US: Existing home sales to have increased only by about half as much as the pending index - RBS
Research Team at RBS, suggests that they expect the US existing home sales to have increased only by about half as much as the pending index, perhaps edging up to an annualized level of 5.42 million units.
Key Quotes
“More broadly, the market for existing homes has been restrained by a dearth of inventories even as the labor market and mortgage rates have helped lift demand for housing. The inventory situation at the end of July showed inventories standing at 2.13 million units (down 5.8% from last year), and translating into only 4.7 months of supply at the July selling rate. That is well below the 6 months typically associated with a market in equilibrium.

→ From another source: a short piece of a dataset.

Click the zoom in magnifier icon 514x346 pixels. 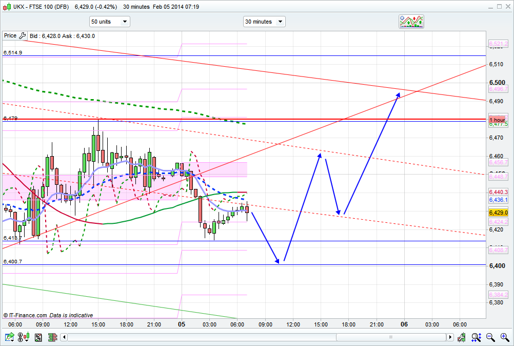point(504,337)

The National Association of Realtors noted in July that, “Severely restrained inventory and the tightening grip it’s putting on affordability is the primary culprit for the considerable sales slump throughout much of the country last month. Realtors are reporting diminished buyer traffic because of the scarce number of affordable homes on the market, and the lack of supply is stifling the efforts of many prospective buyers attempting to purchase while mortgage rates hover at historical lows… Although home sales are still expected to finish the year at their strongest pace since the downturn, thanks to a very strong spring, the housing market is undershooting its full potential because of inadequate existing inventory combined with new home construction failing to catch up with underlying demand. As a result, sales in all regions are now flat or below a year ago and price growth isn’t slowing to a healthier and sustainable pace.”